No es necesario recurrir a dietas restrictivas o "planes detox" tras el verano. Lo realmente importante es volver progresivamente a unos hábitos saludables y sostenibles.

5. Elige actividades que realmente disfrutes

Mantener una rutina deportiva resulta mucho más sencillo cuando el ejercicio genera satisfacción. Si cuesta retomar el gimnasio, puede ser una buena idea combinar el entrenamiento de fuerza con otras actividades como clases dirigidas, natación, ciclismo, running, pádel o ejercicios al aire libre.

Variar los entrenamientos no solo mejora la motivación, sino que también reduce el riesgo de lesiones por sobreuso y favorece un desarrollo físico más completo.

Como concluye el doctor Borja Núñez de Aysa, "el mejor entrenamiento no es el más intenso, sino aquel que puedes mantener en el tiempo.

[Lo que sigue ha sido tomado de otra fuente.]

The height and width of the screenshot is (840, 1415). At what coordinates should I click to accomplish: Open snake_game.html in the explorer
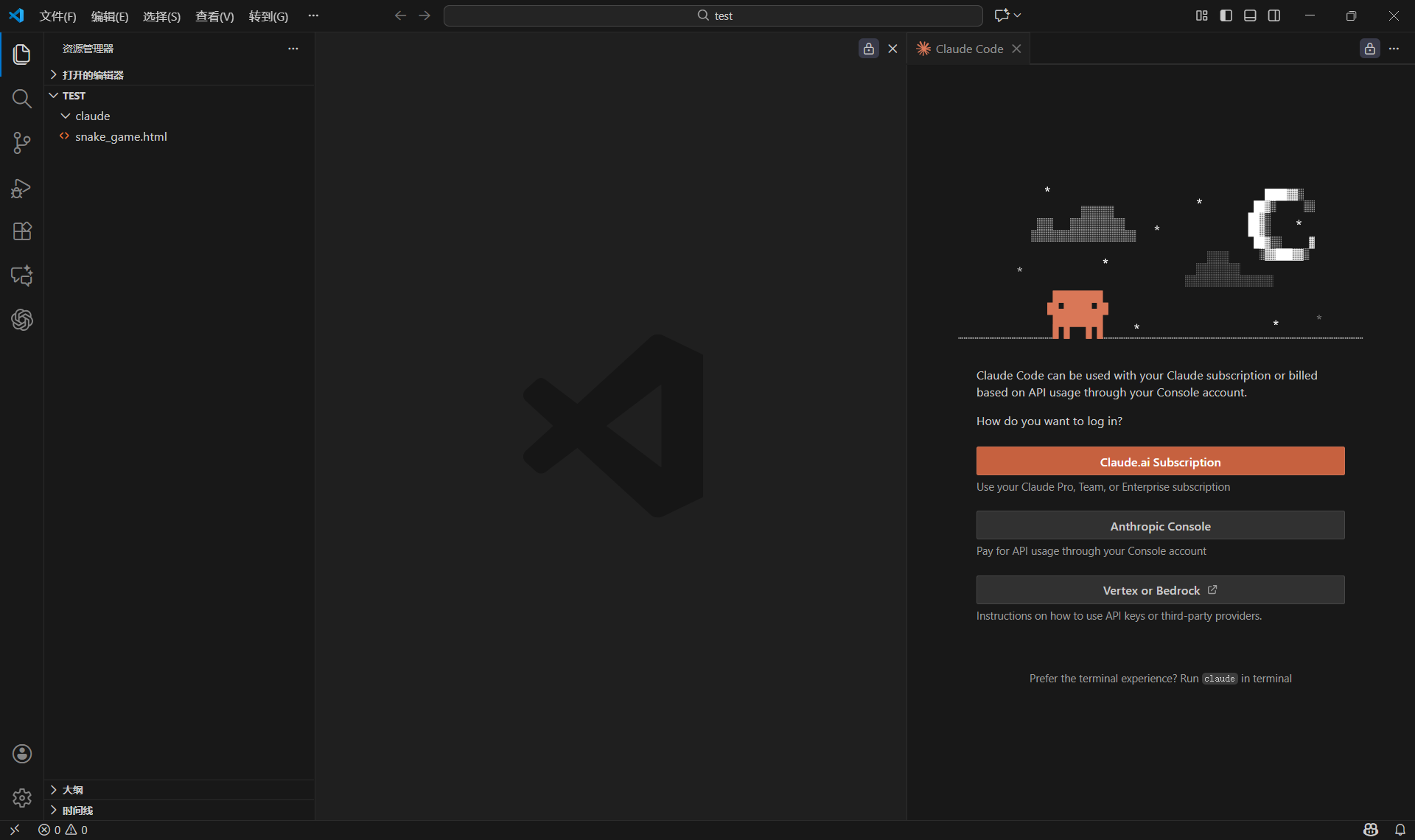coord(121,137)
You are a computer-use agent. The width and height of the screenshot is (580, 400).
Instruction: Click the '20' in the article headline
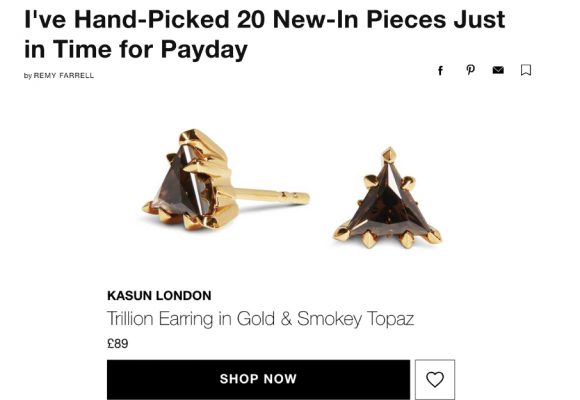251,20
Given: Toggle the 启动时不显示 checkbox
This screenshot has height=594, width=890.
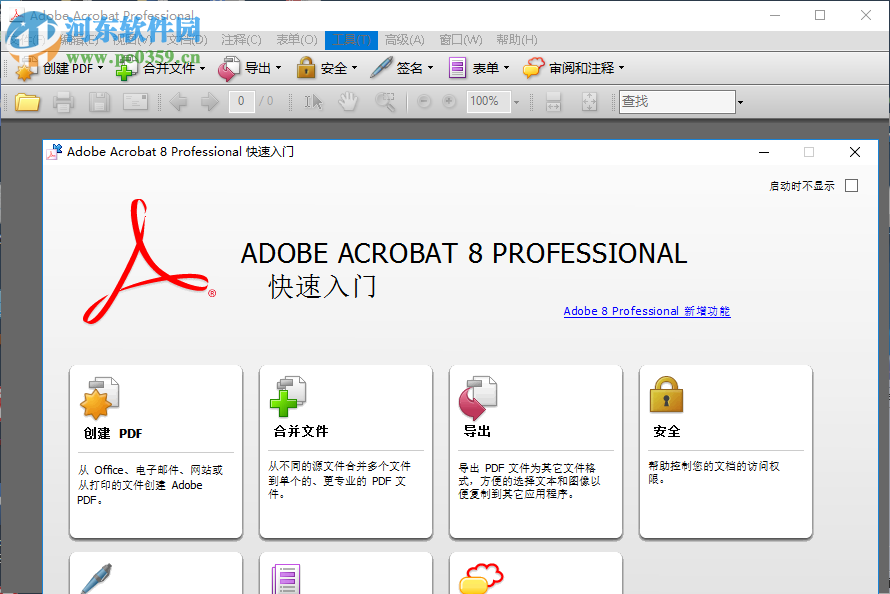Looking at the screenshot, I should pos(851,185).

Volver al gimnasio después del verano debe ser una oportunidad para recuperar hábitos saludables, cuidar la salud y disfrutar del ejercicio, no una carrera por recuperar en unos días lo que se ha dejado de hacer durante las vacaciones".

La vuelta a la rutina es un buen momento para replantear los objetivos, escuchar al cuerpo y apostar por una práctica deportiva progresiva, segura y adaptada a las necesidades de cada persona.